▸ **Task set**:
[1] Name every retailer that the article on online retail mentions by name.
[2] From the article on online retail, write out word for word the passage starting at "So is Woolworths’" and ending at "multi channel strategies.".

▸ **Quoted text**:
+--
Woolworths head of online deals Nigel Hancock has told The Australian Financial Review that Doorbusters only sells products the retailer has on hand in its distribution centre for next–day shipping instead of selling offers or promises of offer. In other words, Doorbusters isn’t your average run of the mill daily deals site.
According to Forrester senior analyst Steven Noble, differentiation is going to be an important factor for retailers given that consumer interest in daily deals may start to wane in 2012.
“We expect 2012 to show continued attempts to grow the supply of deals coupled with a moderate decline in consumer demand for deals as some of the gloss comes off the space,” Noble says.
“The companies that will do best in this environment are the ones that are both well resourced and well differentiated.”
Woolworths hits the mark on both counts, which is good news because it’s unlikely that the 70 or so deals outfits out there are going to sail through 2012 unscathed. The domestic daily deals sector is ripe for consolidation and generic deals sites, with smaller resources, are going to be snapped up.
So is Woolworths’ Doorbusters likely to prompt listed retailers like Myer and David Jones to look into the daily deals space? It might, but the likes of Myer and DJs are going to have a very different strategy. Daily Deals is not every retailer’s cup of tea and department stores have to be mindful that a rush to daily deals does not hurt their brand. However, Myer and DJs could still play a role as the sector consolidates.
According to Noble, one trend to keep an eye on is acqui-hire where marginal deals sites are acquired and shut down, with their customer databases, where possible, and talent absorbed. Nabbing the talent could be a crucial driver because it will allow traditional retailers to get their hands on a more web savvy staff, experienced in the online space, to lead their multi channel strategies.
Amazon in Australia?
Talk that US giant Amazon.com may be keen to strengthen its presence in Australia will add extra impetus for the local retailers. Boasting annual sales of $US34 billion, Amazon is already a household name for many Australian consumers and if the analysts at Morgan Stanley are right about the company setting up a local website then it could have a serious impact on the local scene. Amazon is already looking for a data centre for its web services business in Australia, and is likely to announce a Sydney launch next month.
According to Forrester’s Noble, a local website would be the next logical step given how important having a warehouse and distribution centre, called ‘fulfilment centres’ by Amazon, in this part of the world will be for Amazon. There is no doubt that Amazon is interested in stepping up its physical presence globally. The world’s largest internet retailer has announced plans to open a major fulfilment centre in India and we will have to wait and see if Australia is part of Amazon’s grand plan. As far as consumers are concerned, a local face for Amazon would be good news because a local warehouse would cut shipping costs and mean they get their books even quicker. Another plus, according to Noble, could be that Amazon will have to forge closer relations with local publishers.
+--
▸ **Material provided**:
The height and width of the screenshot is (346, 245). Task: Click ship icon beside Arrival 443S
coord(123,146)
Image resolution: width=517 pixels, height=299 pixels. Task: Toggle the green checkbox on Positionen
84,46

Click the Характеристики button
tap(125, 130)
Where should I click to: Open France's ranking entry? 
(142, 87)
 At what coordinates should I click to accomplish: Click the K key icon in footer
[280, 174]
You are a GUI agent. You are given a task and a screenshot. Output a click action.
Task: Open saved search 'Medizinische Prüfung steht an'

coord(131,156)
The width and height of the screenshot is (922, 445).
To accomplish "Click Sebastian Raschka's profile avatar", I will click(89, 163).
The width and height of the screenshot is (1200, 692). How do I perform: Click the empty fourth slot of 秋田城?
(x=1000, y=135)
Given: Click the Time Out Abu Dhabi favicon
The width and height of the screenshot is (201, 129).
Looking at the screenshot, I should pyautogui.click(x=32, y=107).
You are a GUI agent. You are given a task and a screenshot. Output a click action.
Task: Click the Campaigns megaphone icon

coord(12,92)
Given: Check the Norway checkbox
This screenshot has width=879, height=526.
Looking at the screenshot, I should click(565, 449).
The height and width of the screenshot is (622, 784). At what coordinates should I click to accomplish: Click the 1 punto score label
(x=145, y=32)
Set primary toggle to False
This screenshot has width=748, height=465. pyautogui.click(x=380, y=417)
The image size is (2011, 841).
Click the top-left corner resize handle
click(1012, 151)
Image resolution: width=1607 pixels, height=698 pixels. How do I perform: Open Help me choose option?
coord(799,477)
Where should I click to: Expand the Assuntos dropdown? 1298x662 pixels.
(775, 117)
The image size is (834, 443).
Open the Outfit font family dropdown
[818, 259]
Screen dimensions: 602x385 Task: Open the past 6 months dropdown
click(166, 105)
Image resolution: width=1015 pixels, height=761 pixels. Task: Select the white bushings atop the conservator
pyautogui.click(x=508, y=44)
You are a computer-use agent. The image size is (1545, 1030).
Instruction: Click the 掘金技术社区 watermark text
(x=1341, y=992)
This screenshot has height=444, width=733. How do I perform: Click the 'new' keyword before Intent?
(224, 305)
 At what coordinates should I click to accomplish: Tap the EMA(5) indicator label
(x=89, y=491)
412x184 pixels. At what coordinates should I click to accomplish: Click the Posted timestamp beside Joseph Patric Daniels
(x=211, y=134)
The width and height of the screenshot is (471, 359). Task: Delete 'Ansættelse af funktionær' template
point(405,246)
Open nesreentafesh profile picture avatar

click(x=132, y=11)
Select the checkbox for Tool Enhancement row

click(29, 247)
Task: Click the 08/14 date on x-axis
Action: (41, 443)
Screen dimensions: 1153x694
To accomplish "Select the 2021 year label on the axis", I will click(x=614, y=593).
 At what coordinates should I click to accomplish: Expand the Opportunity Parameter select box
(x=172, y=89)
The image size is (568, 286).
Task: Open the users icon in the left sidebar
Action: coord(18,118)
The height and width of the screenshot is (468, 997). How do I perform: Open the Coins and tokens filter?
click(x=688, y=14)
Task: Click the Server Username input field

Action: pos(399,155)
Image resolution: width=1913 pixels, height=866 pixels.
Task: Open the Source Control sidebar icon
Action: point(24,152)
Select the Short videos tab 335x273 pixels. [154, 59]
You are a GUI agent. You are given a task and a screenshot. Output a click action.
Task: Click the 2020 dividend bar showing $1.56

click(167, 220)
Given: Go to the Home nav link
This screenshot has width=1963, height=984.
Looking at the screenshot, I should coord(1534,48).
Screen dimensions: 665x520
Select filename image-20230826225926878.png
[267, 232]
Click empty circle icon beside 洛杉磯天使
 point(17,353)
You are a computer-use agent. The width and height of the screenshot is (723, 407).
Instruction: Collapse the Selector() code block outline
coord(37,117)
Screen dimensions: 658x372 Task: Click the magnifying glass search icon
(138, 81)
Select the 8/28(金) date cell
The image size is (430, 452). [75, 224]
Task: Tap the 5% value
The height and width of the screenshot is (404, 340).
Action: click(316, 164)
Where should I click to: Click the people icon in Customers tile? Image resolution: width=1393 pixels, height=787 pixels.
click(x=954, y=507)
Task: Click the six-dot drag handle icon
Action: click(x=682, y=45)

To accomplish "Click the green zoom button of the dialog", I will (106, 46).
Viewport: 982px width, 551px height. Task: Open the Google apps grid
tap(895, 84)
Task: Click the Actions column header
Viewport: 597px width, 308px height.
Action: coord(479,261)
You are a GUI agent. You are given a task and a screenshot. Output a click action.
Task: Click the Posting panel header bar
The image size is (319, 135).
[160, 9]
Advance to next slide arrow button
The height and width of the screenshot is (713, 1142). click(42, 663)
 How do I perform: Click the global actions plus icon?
+--
▸ **Answers per task**:
[1] Woolworths, Myer, David Jones, Amazon

[2]
So is Woolworths’ Doorbusters likely to prompt listed retailers like Myer and David Jones to look into the daily deals space? It might, but the likes of Myer and DJs are going to have a very different strategy. Daily Deals is not every retailer’s cup of tea and department stores have to be mindful that a rush to daily deals does not hurt their brand. However, Myer and DJs could still play a role as the sector consolidates.
According to Noble, one trend to keep an eye on is acqui-hire where marginal deals sites are acquired and shut down, with their customer databases, where possible, and talent absorbed. Nabbing the talent could be a crucial driver because it will allow traditional retailers to get their hands on a more web savvy staff, experienced in the online space, to lead their multi channel strategies.